What the task requires: Please output every row below word for word, leaving out the pictures.

Dataset entries:
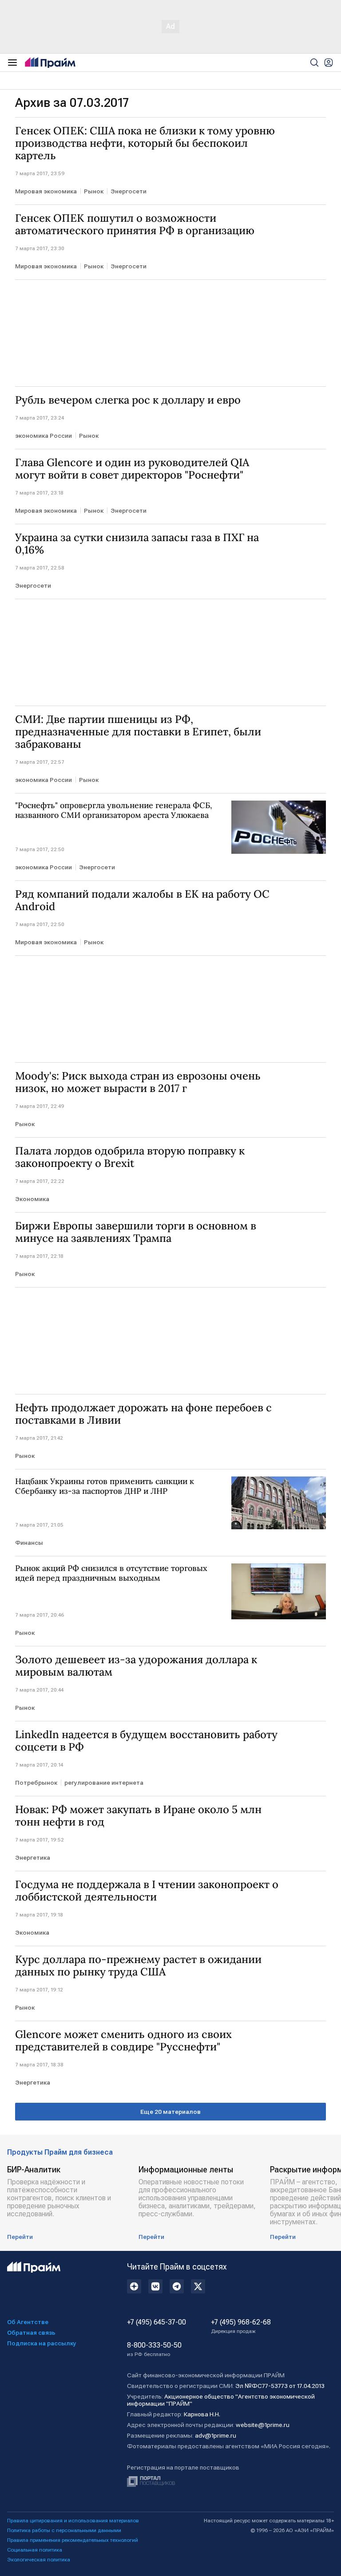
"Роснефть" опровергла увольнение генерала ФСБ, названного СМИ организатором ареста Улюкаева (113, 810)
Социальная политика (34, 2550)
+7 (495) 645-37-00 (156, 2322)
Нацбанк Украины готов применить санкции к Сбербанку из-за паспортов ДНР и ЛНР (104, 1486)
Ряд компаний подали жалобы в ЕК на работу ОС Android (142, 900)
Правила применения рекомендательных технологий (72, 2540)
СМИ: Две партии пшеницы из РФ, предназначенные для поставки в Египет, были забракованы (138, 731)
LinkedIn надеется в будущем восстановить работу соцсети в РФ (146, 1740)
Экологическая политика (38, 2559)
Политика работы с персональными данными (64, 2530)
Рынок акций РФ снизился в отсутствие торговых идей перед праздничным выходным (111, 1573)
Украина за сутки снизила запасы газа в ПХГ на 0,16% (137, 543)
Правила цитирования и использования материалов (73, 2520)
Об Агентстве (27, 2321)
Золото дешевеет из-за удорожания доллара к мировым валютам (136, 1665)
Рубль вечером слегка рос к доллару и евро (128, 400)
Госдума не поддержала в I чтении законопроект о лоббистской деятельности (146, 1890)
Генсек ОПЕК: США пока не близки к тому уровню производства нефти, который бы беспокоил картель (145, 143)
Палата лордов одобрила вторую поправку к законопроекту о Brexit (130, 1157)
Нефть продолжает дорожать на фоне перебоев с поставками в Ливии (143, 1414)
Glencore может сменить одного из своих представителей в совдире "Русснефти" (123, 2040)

Response for this exercise:
"Роснефть" опровергла увольнение генерала ФСБ, названного СМИ организатором ареста Улюкаева (113, 810)
Социальная политика (34, 2550)
+7 (495) 645-37-00 (156, 2322)
Нацбанк Украины готов применить санкции к Сбербанку из-за паспортов ДНР и ЛНР (104, 1486)
Ряд компаний подали жалобы в ЕК на работу ОС Android (142, 900)
Правила применения рекомендательных технологий (72, 2540)
СМИ: Две партии пшеницы из РФ, предназначенные для поставки в Египет, были забракованы (138, 731)
LinkedIn надеется в будущем восстановить работу соцсети в РФ (146, 1740)
Экологическая политика (38, 2559)
Политика работы с персональными данными (64, 2530)
Рынок акций РФ снизился в отсутствие торговых идей перед праздничным выходным (111, 1573)
Украина за сутки снизила запасы газа в ПХГ на 0,16% (137, 543)
Правила цитирования и использования материалов (73, 2520)
Об Агентстве (27, 2321)
Золото дешевеет из-за удорожания доллара к мировым валютам (136, 1665)
Рубль вечером слегка рос к доллару и евро (128, 400)
Госдума не поддержала в I чтении законопроект о лоббистской деятельности (146, 1890)
Генсек ОПЕК: США пока не близки к тому уровню производства нефти, который бы беспокоил картель (145, 143)
Палата лордов одобрила вторую поправку к законопроекту о Brexit (130, 1157)
Нефть продолжает дорожать на фоне перебоев с поставками в Ливии (143, 1414)
Glencore может сменить одного из своих представителей в совдире "Русснефти" (123, 2040)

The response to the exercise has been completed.